## Alıştırma görevi 1:
Okuma parçasına göre aşağıdaki soruları yanıtlayın.
(a) Çalışmalarda kâinatın objesi ve merkez varlık olarak ne tanımlandı?
(b) Edinilen tecrübi bilgiyle hangi üniversite kuruldu?
(c) Sonuçta kendilerini hangi adla tanımlayabileceklerini düşündüler?
## Alıştırma görevi 2:
Okuma parçasında "Kâinatın objesi ve" sözleriyle başlayıp "nedenlerini anlamaya başladılar." sözlerine kadar süren bölümü hiçbir değişiklik yapmadan kopyalayın.

-------- Okuma parçası --------

BİLİNÇ ÇAĞI İNSANI… (1,mns)
Türkiye’de ilk dijital & İnternet Üniversite’nin kurucusu Galip Baran, Zeki Karaoğlu, İsmet Seyhan ile bazı arkadaşları yıllar önce;, Çevre, tüketim, trafik, sağlık, vergi, rüşvet, iş ahlâkı (Ahilik) milli servet, imar ve “her şeyi devletten bekleme alışkanlığı” gibi alanlarda yaşanmakta olan ve bir türlü önlenemeyen sorunlara alternatif ve kalıcı çözüm öngören “proje içerikli” bazı özgün çalışmalar başlattılar...
Kâinatın objesi ve merkez varlık olarak tanımladıkları “insan” ı, insan davranışlarını ve davranış nedenlerini araştırdıkları ve proje gereği ‘okul dışı eğitim’ olarak tanımladıkları; Bazıları merkezi yönetimin sorumluluk alanına giren, ancak kendilerini bencillikten kurtaran, (sayılan alanların tümünde) bilinçlendiren çalışmaları yaparken yaşam tarzları kökten değişti:
‘Yasa bağımlısı; Kanunları bilen ve uygulayan’ oldular.
Kendilerini tanımağa ve dünyada oluş nedenlerini anlamaya başladılar.
‘Evreni, Yurdu ve milleti özden çok sevme ilkesi’ni özümsediler,
Edindikleri ‘tecrübi bilgi’ ile işlevi aşağıda açıklanan Bilinç Üniversitesi’ni kurdular.
‘Bilgi Çağı’nı ve (dünyevi) değerlerini aştıklarının, ‘Bilinç Çağı’nın kendine özgü yüksek (uhrevi) değerleriyle tanıştıklarının ve bilinç konusunda uzmanlaştıklarının farkına vardılar. Sonuçta kendilerini “Bilinçolog” olarak tanımlayabileceklerini düşündüler.

-------- Kayıtlı bilgiler --------

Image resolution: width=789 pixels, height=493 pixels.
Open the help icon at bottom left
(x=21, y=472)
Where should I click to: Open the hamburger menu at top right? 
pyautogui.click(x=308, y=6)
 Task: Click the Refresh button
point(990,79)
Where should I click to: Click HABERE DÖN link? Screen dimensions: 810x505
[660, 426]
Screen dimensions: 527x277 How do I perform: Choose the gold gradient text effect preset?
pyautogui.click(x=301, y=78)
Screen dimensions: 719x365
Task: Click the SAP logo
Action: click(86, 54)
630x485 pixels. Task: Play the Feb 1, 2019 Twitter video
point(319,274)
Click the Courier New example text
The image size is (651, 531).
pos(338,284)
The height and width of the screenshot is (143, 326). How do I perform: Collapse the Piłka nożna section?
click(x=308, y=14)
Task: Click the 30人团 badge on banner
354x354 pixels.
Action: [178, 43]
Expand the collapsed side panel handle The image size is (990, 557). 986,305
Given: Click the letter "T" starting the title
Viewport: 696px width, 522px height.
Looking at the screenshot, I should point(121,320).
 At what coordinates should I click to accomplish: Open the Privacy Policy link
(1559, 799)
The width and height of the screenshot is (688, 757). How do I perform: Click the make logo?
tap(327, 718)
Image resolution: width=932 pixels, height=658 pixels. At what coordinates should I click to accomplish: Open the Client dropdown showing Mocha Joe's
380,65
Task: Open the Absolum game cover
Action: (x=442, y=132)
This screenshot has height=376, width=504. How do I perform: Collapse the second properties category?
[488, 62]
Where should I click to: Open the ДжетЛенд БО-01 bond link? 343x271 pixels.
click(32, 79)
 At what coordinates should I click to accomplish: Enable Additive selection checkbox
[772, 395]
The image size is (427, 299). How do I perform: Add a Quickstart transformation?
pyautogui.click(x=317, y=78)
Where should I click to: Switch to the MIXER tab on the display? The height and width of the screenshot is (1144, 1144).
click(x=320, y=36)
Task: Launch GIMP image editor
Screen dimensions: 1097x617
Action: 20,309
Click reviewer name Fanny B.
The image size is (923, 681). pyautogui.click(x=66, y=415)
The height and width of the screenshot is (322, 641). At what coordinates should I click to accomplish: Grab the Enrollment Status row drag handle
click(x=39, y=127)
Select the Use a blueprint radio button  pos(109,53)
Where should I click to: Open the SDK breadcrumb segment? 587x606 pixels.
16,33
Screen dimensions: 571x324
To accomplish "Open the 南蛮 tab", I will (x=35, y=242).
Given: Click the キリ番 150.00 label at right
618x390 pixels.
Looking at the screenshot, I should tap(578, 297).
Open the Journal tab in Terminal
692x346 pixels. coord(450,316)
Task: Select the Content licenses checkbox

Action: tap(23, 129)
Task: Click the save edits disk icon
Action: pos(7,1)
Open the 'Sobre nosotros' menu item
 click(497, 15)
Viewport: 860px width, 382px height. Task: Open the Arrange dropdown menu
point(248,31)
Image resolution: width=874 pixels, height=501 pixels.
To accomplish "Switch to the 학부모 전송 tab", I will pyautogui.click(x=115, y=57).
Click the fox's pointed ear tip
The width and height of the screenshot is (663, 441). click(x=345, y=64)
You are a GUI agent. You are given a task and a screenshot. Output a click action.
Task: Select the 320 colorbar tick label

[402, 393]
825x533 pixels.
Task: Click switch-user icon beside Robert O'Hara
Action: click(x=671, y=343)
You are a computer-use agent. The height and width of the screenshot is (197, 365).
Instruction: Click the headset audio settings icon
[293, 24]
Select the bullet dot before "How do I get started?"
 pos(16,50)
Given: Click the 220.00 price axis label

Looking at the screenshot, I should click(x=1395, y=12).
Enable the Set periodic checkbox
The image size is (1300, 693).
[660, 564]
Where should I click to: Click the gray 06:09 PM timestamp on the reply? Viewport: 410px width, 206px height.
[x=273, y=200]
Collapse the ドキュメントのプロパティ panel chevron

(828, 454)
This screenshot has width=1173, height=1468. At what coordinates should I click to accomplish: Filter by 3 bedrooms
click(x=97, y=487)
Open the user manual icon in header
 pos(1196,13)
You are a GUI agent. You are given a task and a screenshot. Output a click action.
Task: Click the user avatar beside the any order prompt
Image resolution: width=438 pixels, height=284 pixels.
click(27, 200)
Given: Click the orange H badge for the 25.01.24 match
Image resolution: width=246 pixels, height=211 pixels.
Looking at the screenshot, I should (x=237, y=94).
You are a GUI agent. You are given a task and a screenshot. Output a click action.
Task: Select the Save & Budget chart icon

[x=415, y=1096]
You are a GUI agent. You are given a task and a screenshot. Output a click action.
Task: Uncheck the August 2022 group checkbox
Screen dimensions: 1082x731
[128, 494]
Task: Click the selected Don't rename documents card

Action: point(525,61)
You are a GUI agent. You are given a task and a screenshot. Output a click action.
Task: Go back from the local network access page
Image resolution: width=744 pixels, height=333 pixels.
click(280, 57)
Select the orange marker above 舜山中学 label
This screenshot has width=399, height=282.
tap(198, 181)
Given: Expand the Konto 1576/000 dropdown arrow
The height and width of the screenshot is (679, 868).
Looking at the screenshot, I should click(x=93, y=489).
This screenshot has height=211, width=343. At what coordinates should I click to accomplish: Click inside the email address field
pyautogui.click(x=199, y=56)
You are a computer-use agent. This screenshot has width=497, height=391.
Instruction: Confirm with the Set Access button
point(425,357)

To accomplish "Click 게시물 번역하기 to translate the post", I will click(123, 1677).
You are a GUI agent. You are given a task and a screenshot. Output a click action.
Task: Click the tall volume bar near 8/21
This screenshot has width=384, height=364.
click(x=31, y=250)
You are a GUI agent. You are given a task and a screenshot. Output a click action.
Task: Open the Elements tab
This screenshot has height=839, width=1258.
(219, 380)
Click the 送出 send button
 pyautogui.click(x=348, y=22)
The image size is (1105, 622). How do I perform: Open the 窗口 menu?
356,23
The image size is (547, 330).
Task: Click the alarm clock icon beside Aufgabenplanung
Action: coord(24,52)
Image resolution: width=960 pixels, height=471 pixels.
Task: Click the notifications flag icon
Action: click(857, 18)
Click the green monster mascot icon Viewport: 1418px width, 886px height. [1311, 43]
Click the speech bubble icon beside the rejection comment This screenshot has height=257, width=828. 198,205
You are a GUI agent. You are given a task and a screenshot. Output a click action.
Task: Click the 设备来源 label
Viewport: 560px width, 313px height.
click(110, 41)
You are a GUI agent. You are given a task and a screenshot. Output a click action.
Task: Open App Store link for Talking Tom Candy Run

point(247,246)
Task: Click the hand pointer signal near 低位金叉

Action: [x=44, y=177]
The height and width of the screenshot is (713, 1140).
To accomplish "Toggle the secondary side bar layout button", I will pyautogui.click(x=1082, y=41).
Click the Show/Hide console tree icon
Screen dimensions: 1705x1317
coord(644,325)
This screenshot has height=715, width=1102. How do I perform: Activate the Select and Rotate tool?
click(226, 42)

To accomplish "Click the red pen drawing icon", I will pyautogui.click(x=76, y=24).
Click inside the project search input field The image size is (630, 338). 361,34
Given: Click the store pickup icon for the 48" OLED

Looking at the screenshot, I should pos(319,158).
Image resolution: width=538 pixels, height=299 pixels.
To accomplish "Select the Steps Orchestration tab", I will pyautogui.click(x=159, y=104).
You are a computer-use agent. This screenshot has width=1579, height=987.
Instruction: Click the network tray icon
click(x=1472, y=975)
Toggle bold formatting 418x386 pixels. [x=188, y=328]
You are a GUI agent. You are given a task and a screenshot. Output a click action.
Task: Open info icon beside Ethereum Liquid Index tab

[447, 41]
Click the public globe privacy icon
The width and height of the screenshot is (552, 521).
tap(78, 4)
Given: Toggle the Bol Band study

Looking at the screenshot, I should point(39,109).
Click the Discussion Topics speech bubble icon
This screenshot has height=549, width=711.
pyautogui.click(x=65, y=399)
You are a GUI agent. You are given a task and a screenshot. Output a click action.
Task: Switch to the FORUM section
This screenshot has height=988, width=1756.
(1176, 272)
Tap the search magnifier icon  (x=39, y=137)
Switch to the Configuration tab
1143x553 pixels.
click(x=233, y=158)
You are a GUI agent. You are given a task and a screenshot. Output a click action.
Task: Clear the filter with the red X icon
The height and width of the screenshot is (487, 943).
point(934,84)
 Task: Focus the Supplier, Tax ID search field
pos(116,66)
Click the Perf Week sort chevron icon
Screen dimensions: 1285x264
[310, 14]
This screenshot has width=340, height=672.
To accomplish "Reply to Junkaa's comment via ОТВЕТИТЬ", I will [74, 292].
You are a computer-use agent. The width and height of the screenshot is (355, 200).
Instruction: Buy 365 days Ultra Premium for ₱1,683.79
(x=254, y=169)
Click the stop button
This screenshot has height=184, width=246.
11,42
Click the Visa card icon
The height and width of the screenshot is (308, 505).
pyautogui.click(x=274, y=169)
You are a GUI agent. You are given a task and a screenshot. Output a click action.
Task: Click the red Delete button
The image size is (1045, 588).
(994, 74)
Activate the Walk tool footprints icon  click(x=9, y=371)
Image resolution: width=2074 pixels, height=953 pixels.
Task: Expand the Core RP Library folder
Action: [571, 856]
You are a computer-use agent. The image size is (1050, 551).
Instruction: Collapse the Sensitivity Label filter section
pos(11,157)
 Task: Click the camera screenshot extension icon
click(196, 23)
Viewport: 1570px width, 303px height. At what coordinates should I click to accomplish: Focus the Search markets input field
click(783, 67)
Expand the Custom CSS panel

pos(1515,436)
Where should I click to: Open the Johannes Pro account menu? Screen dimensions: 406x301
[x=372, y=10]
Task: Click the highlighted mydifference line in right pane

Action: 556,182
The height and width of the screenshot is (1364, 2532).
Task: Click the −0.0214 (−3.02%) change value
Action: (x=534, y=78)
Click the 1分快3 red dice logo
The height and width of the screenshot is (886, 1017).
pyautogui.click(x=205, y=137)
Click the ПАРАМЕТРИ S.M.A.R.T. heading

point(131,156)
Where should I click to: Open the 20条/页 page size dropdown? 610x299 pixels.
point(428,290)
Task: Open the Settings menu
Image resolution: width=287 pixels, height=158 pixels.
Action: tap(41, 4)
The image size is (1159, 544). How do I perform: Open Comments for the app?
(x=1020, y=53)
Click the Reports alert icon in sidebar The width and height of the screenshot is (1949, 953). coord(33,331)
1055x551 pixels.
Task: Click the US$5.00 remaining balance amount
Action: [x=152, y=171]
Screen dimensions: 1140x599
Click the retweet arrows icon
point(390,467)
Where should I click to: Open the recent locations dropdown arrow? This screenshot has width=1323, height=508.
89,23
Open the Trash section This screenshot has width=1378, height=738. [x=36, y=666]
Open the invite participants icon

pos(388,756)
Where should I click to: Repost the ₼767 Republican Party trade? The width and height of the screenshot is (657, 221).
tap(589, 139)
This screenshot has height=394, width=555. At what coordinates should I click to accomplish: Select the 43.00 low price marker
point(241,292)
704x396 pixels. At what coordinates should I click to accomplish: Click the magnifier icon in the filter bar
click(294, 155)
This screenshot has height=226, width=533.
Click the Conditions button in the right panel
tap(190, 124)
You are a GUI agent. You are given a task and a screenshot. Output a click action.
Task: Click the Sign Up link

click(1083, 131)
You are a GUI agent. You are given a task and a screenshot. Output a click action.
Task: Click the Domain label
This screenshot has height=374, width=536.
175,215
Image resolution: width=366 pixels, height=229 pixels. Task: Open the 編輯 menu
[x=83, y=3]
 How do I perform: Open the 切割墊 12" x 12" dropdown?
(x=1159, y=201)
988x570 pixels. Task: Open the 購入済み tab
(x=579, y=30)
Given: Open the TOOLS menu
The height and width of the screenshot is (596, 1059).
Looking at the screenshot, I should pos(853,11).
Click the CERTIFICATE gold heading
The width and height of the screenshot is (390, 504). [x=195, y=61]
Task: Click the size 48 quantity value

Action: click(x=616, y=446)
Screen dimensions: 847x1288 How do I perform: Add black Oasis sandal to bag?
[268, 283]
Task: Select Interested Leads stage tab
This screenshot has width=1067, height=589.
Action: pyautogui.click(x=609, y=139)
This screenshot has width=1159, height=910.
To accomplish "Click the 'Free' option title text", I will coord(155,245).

--------

## Yazılı yanıt 1:
(a) İnsan
(b) Bilinç Üniversitesi
(c) "Bilinçolog"

## Yazılı yanıt 2:
Kâinatın objesi ve merkez varlık olarak tanımladıkları “insan” ı, insan davranışlarını ve davranış nedenlerini araştırdıkları ve proje gereği ‘okul dışı eğitim’ olarak tanımladıkları; Bazıları merkezi yönetimin sorumluluk alanına giren, ancak kendilerini bencillikten kurtaran, (sayılan alanların tümünde) bilinçlendiren çalışmaları yaparken yaşam tarzları kökten değişti:
‘Yasa bağımlısı; Kanunları bilen ve uygulayan’ oldular.
Kendilerini tanımağa ve dünyada oluş nedenlerini anlamaya başladılar.